[AVAILABLE RECORDS]
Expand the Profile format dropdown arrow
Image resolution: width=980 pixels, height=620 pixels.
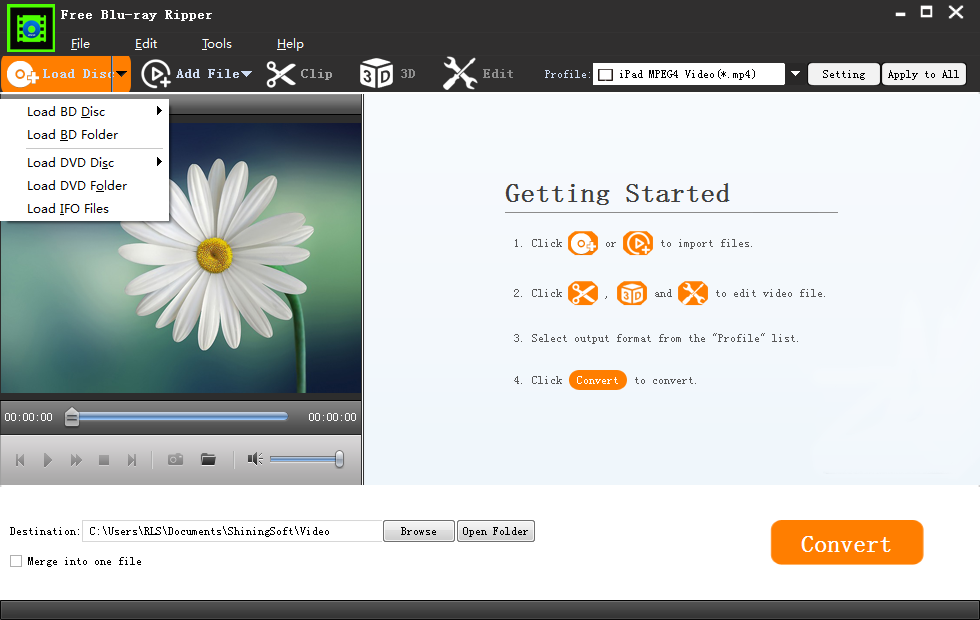(796, 75)
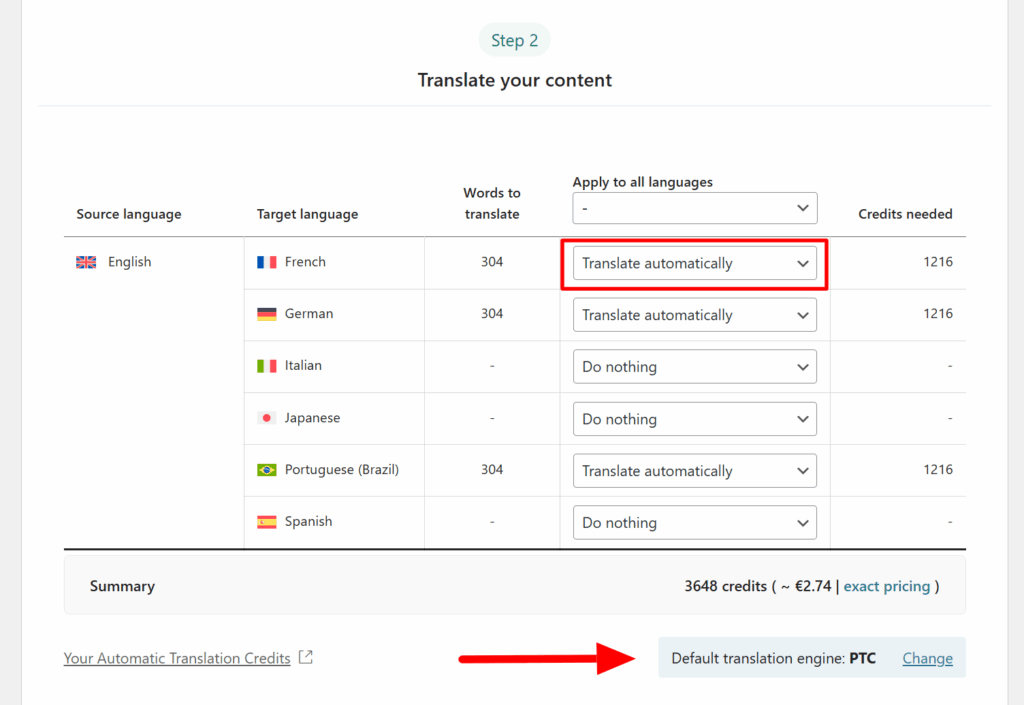Select the German flag icon
1024x705 pixels.
(x=265, y=313)
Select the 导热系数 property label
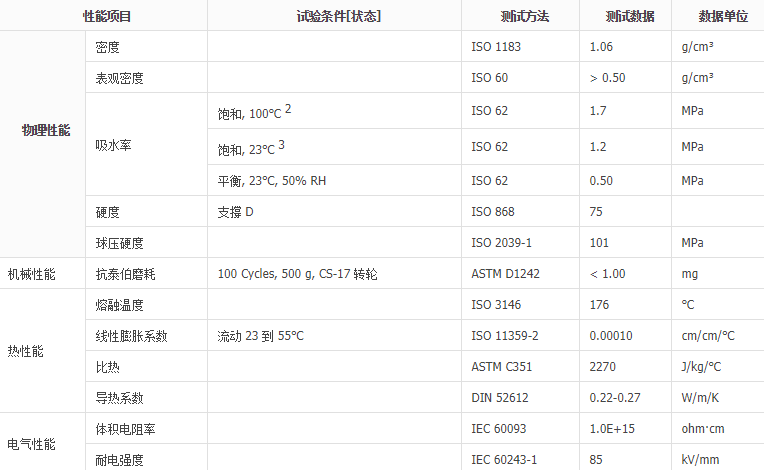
[/AVAILABLE RECORDS]
**WORK INSTRUCTIONS:**
An exact copy of the entries above is needed, with the pictures removed.

**EXERCISE SOLUTION:**
Expand the Profile format dropdown arrow
Image resolution: width=980 pixels, height=620 pixels.
(796, 75)
Select the German flag icon
1024x705 pixels.
(x=265, y=313)
Select the 导热系数 property label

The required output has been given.